- **Activity**
Restate, word for word, the lines from the opening line of the data through the line containing "Viewport: 1152px width, 661px height.", both included, and nothing else.

[Collected data]
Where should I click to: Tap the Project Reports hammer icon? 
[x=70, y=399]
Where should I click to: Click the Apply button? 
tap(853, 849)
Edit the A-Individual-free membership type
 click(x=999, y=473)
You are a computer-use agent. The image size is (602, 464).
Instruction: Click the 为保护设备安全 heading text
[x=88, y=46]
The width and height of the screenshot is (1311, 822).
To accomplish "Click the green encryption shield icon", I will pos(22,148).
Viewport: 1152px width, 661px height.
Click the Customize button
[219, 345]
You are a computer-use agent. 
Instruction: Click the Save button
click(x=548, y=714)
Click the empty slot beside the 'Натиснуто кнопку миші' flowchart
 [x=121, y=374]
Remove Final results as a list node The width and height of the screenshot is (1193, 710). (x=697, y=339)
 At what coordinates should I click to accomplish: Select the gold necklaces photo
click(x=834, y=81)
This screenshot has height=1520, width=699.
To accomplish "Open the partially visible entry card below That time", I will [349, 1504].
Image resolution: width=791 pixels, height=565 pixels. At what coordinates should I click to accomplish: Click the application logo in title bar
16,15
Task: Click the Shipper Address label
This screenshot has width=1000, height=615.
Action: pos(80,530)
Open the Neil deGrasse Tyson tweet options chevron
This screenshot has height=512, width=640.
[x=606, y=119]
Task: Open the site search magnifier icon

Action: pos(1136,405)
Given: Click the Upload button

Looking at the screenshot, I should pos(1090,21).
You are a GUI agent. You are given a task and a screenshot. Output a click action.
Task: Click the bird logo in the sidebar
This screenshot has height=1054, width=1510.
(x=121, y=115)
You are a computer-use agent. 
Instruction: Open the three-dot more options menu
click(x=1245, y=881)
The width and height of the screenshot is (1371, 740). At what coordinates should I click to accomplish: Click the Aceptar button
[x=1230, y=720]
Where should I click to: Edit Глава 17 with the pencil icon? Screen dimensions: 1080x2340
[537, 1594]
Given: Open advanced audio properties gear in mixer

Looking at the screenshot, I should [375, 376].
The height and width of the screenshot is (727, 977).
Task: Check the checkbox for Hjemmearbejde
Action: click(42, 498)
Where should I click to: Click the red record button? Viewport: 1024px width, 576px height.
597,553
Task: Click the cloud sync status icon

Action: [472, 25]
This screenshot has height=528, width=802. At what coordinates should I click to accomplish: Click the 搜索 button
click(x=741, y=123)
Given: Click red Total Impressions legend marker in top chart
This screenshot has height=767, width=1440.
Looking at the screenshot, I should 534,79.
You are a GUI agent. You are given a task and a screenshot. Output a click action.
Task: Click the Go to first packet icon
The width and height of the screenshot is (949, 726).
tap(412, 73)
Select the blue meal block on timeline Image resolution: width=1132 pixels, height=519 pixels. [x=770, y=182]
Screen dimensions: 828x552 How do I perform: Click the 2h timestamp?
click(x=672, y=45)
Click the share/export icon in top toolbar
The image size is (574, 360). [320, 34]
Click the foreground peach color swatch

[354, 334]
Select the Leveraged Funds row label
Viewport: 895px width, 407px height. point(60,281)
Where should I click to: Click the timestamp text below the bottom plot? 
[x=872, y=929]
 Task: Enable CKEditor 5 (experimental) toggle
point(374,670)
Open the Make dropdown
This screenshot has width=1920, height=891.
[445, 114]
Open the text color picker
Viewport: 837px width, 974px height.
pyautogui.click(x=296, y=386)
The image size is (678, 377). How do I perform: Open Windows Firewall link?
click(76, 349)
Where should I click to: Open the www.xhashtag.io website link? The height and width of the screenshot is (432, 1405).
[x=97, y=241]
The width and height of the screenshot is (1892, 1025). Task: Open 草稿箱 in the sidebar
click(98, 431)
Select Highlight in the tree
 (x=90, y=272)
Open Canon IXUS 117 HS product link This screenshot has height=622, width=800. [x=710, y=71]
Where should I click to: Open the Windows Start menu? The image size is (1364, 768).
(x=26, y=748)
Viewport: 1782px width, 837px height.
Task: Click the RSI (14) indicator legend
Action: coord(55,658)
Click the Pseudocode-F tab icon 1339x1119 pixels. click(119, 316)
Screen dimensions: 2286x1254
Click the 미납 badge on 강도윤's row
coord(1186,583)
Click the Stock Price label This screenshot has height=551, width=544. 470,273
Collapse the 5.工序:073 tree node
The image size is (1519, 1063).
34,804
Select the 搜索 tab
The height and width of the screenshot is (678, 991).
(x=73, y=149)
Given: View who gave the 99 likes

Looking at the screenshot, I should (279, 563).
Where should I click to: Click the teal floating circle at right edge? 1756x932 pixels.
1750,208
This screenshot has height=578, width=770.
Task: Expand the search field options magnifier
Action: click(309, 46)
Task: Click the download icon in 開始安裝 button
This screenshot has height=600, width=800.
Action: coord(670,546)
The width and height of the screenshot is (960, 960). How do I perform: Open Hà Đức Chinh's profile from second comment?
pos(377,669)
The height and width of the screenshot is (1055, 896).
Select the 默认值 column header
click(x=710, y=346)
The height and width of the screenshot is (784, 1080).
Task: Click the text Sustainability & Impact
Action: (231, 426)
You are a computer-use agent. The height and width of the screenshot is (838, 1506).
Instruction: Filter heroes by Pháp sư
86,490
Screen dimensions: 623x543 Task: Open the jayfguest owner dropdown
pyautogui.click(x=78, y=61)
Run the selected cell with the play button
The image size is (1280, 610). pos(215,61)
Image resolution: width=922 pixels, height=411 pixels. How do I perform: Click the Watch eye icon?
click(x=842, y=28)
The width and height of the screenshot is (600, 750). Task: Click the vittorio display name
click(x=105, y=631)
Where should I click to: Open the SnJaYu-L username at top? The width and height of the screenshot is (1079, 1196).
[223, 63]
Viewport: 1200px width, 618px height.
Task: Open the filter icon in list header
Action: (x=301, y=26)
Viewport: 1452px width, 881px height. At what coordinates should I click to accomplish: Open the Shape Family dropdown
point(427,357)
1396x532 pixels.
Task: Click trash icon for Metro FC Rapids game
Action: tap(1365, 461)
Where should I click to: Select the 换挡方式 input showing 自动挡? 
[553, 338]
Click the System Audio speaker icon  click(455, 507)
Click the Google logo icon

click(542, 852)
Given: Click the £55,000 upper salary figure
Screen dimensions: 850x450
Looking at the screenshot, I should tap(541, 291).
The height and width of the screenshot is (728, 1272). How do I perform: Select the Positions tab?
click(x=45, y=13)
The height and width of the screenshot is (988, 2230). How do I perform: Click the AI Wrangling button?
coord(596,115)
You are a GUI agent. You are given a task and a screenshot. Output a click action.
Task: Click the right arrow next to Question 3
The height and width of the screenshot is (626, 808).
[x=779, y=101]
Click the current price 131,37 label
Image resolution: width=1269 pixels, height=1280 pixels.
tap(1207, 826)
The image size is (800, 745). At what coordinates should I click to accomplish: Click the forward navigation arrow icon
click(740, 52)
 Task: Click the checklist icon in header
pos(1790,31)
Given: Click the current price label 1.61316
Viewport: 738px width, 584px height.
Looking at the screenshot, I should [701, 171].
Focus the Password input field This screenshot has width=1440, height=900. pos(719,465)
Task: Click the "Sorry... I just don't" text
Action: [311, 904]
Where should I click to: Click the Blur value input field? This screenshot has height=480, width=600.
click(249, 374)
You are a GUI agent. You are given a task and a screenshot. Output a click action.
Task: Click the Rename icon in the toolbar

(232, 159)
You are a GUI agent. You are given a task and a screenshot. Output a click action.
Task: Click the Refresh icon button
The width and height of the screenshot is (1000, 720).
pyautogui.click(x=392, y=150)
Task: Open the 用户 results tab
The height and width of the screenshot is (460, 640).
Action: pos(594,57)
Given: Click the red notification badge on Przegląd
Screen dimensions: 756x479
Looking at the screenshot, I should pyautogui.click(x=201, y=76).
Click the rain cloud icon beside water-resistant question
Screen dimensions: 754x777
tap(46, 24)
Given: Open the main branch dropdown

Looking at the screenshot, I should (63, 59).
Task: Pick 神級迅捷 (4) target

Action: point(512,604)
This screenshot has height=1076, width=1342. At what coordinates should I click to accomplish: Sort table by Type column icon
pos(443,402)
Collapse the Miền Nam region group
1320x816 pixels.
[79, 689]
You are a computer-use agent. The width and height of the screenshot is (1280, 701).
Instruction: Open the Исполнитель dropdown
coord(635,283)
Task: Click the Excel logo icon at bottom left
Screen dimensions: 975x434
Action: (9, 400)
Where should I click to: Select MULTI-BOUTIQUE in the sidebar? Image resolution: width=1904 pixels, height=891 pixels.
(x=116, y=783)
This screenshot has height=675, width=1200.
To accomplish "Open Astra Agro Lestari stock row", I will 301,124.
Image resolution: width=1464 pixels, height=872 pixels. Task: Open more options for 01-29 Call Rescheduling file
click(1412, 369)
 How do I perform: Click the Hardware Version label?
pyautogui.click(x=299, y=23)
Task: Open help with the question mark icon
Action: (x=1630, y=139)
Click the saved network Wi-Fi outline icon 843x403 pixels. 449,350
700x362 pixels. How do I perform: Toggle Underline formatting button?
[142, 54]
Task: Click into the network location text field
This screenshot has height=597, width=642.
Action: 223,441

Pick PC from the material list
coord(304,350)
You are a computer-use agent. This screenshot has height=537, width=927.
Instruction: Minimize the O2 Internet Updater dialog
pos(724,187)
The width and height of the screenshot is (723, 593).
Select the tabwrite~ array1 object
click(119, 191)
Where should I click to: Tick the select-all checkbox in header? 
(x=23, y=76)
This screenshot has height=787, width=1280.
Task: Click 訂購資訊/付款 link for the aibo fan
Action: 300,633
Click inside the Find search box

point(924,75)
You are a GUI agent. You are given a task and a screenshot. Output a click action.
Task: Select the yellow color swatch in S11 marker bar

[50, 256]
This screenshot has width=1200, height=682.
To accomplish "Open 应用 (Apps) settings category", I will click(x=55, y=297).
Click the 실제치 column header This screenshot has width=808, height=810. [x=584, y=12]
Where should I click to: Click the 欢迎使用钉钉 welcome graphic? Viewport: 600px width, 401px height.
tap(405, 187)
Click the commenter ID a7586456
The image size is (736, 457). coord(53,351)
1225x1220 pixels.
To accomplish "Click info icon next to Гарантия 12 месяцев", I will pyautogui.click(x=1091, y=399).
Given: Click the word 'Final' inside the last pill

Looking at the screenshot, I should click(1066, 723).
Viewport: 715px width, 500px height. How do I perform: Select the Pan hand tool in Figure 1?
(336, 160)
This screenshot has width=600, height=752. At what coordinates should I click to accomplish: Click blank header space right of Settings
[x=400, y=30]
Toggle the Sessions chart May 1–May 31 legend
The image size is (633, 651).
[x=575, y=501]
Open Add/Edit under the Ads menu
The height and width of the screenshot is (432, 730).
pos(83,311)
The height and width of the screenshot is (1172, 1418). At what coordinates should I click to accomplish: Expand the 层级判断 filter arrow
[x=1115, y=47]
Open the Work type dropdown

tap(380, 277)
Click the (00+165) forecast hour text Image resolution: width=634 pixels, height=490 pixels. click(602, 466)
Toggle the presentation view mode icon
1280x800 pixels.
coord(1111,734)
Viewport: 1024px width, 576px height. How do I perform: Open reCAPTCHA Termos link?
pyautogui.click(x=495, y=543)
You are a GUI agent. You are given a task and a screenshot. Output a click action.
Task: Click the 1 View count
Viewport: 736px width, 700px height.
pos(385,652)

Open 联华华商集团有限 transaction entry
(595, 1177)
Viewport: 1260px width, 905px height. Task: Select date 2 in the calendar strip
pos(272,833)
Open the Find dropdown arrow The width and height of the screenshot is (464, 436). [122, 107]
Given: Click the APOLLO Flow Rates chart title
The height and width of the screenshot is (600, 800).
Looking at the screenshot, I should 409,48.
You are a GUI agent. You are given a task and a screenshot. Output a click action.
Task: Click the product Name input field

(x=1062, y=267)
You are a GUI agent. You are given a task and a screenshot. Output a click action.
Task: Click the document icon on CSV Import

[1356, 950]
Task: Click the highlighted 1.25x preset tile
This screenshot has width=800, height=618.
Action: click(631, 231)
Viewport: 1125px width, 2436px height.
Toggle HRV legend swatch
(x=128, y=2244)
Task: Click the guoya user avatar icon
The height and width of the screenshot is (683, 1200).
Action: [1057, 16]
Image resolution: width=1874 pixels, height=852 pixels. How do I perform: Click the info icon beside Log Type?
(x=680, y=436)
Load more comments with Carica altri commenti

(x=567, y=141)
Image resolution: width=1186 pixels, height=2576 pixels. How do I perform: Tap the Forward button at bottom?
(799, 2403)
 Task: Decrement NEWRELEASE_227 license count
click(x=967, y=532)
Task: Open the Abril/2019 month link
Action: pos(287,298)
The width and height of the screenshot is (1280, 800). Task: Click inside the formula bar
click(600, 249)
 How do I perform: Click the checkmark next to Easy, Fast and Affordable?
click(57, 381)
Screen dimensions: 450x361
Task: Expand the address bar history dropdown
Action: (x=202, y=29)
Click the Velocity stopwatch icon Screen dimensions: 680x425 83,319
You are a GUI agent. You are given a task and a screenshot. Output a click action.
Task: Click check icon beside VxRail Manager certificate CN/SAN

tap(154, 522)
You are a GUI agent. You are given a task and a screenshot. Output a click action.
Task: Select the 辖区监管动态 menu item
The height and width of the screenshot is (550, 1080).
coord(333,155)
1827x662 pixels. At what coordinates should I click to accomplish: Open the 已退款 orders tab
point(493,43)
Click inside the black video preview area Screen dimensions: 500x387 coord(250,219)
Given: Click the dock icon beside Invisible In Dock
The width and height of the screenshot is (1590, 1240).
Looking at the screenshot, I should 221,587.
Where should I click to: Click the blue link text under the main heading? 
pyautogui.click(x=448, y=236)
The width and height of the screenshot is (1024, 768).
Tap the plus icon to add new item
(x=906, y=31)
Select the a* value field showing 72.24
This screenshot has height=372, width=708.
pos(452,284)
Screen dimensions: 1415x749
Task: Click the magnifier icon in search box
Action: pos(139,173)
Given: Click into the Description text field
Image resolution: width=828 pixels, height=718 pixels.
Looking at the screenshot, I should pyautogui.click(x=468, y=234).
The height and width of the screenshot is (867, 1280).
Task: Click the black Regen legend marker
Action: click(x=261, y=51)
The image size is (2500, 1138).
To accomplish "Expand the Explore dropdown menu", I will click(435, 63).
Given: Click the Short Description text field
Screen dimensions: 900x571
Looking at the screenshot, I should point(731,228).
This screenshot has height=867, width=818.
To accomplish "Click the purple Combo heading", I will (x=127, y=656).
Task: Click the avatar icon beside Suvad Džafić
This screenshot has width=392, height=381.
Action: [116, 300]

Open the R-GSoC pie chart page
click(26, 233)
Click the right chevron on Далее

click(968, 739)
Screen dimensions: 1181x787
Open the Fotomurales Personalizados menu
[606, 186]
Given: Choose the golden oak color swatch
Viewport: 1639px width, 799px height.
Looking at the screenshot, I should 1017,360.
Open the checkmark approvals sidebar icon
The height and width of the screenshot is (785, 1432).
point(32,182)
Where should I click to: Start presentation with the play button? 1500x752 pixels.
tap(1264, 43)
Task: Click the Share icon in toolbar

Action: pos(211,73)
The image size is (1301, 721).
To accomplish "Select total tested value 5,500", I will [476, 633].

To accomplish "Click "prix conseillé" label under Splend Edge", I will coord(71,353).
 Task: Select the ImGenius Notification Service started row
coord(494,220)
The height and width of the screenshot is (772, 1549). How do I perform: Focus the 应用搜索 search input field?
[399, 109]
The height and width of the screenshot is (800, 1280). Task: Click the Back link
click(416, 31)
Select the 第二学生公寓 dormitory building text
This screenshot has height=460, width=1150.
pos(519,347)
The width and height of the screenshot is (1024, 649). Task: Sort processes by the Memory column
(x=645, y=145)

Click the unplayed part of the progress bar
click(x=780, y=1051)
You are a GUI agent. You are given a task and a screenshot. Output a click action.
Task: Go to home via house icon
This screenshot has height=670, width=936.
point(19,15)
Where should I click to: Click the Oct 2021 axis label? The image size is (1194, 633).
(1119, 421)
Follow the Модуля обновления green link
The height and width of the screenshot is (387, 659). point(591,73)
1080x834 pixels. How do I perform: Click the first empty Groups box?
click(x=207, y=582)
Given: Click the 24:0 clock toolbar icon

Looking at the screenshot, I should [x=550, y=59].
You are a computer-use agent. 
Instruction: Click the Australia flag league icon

- **Expected answer**
Where should I click to: Tap the Project Reports hammer icon? 
[x=70, y=399]
Where should I click to: Click the Apply button? 
tap(853, 849)
Edit the A-Individual-free membership type
 click(x=999, y=473)
You are a computer-use agent. The image size is (602, 464).
Instruction: Click the 为保护设备安全 heading text
[x=88, y=46]
The width and height of the screenshot is (1311, 822).
To accomplish "Click the green encryption shield icon", I will pos(22,148).
Viewport: 1152px width, 661px height.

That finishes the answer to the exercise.